A Linha de Sombra - Cap. 4: II Pág. 45 / 155

Mas tal ideia nem sequer me passou pela cabeça. Tratava-se tão só de mais uma manifestação miraculosa de todo aquele dia de milagres. Despedi-me dele, como se R. não passasse de um símbolo. Desci as escadas como se estivesse a flutuar. E cá fora, foi em pleno ar que continuei a minha flutuação.

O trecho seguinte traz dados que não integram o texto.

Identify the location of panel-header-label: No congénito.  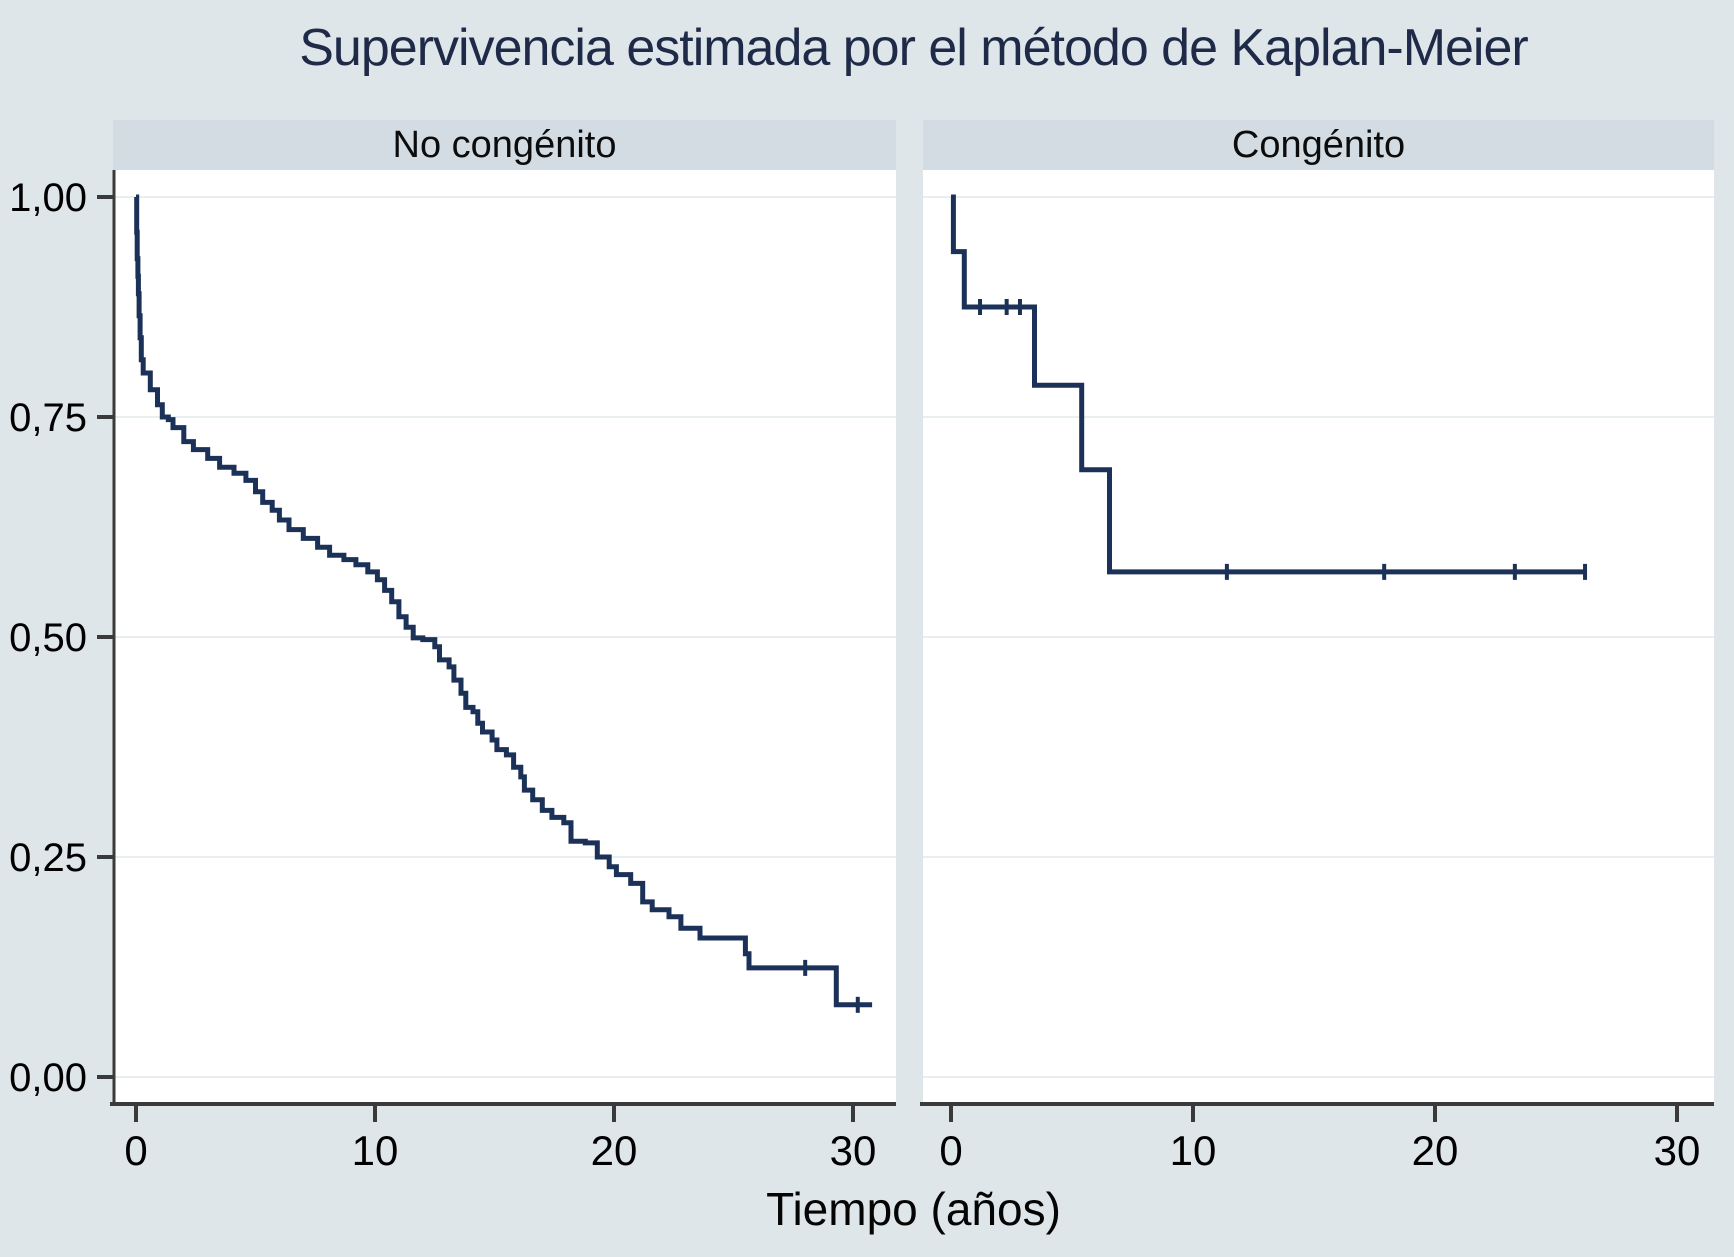
(504, 144).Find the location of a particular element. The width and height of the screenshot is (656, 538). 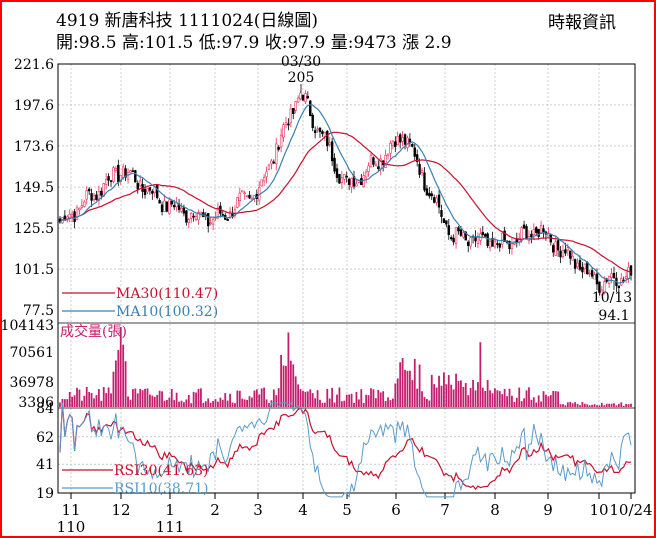

annotation-low-value: 94.1 is located at coordinates (614, 316).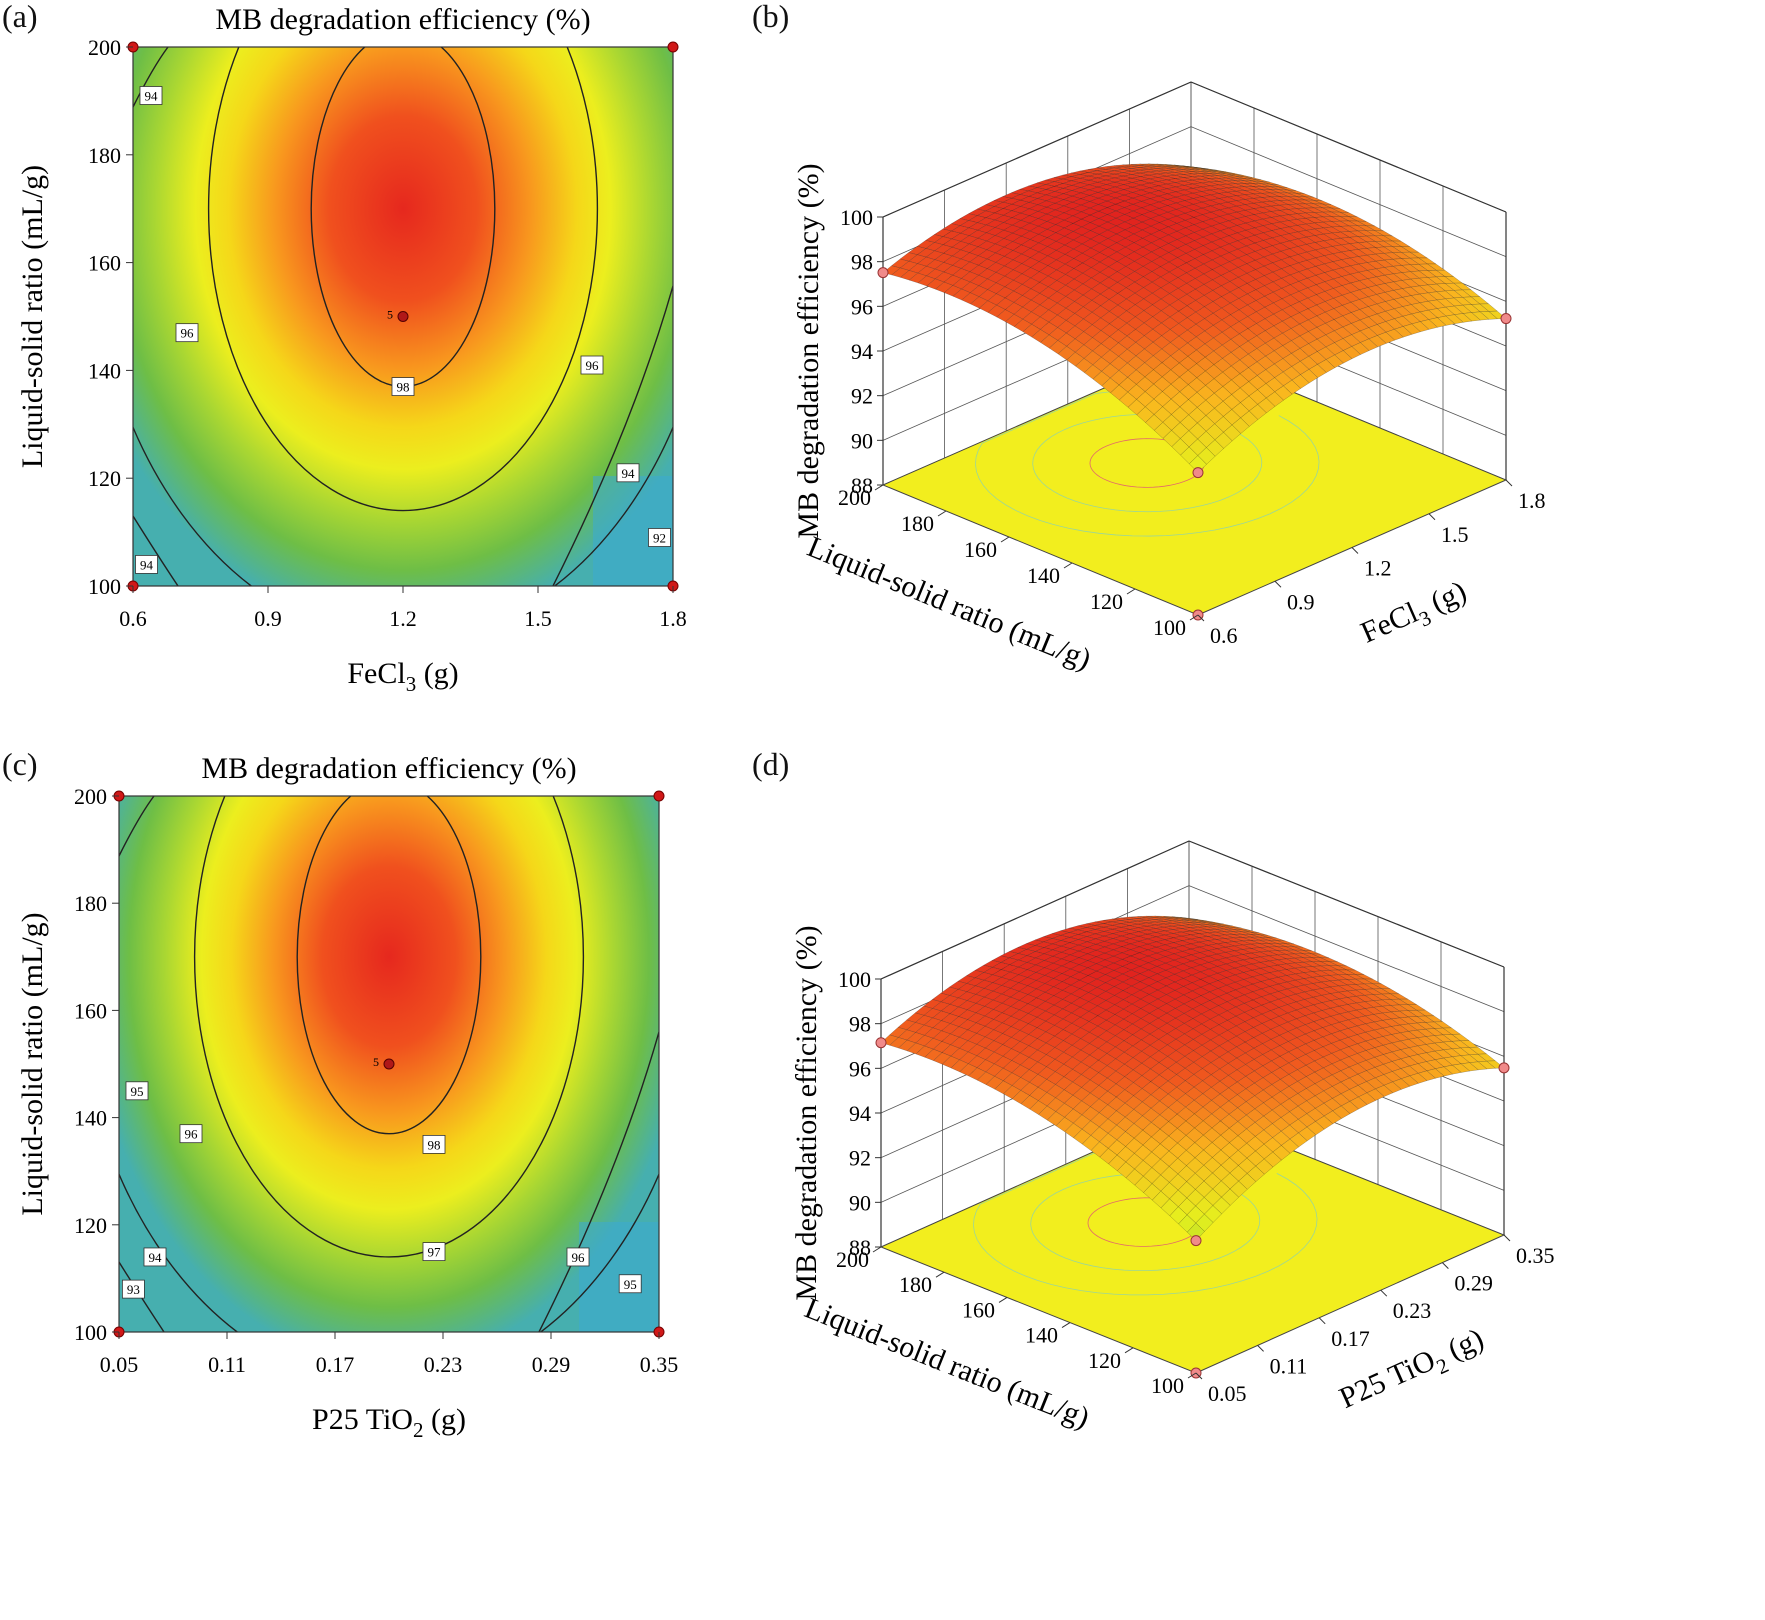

Emprego esta palavra de preferência a «voo», porque tenho a impressão muito clara de que, se bem que transportado pela minha juventude redesperta, os meus movimentos eram bastante reflectidos. Perante aquele fragmento de humanidade mesclada, brancos, pardos, amarelos, que andavam a tratar dos seus assuntos pessoais pela rua, o meu aspecto era simplesmente o de um homem que caminha com a maior das tranquilidades. E não há forma abstracta que pudesse igualar a medida do meu desprendimento em relação a todas as dimensões e cores deste mundo. Eu era, por assim dizer, absoluto.

Mas apesar disso, bruscamente, reconheci Hamilton. Reconheci-o sem esforço, sem emoção, nem surpresa. Lá ia ele, caminhando em direcção à capitania, com a sua atitude de dignidade empinada e arrogante. A cara vermelha fazia com que o notassem à distância. Via-se a chamejar ali, do lado da rua que apanhava sombra.

Também ele deu por mim. Alguma coisa (talvez, a exuberância do meu estado de espírito) me levou a cumprimentá-lo com a mão num movimento floreado. Foi um lapso de bom gosto que se desenrolou antes de eu poder ter consciência de que seria capaz de o fazer.

O choque que o meu descaramento lhe provocou fê-lo parar de repente, como uma bala teria podido fazer também. Estou piamente convicto de que ele cambaleou, embora~, tanto quanto pude ver, não tenha chegado realmente a cair por terra. Passei adiante, para além dele, no mesmo instante e não olhei para trás.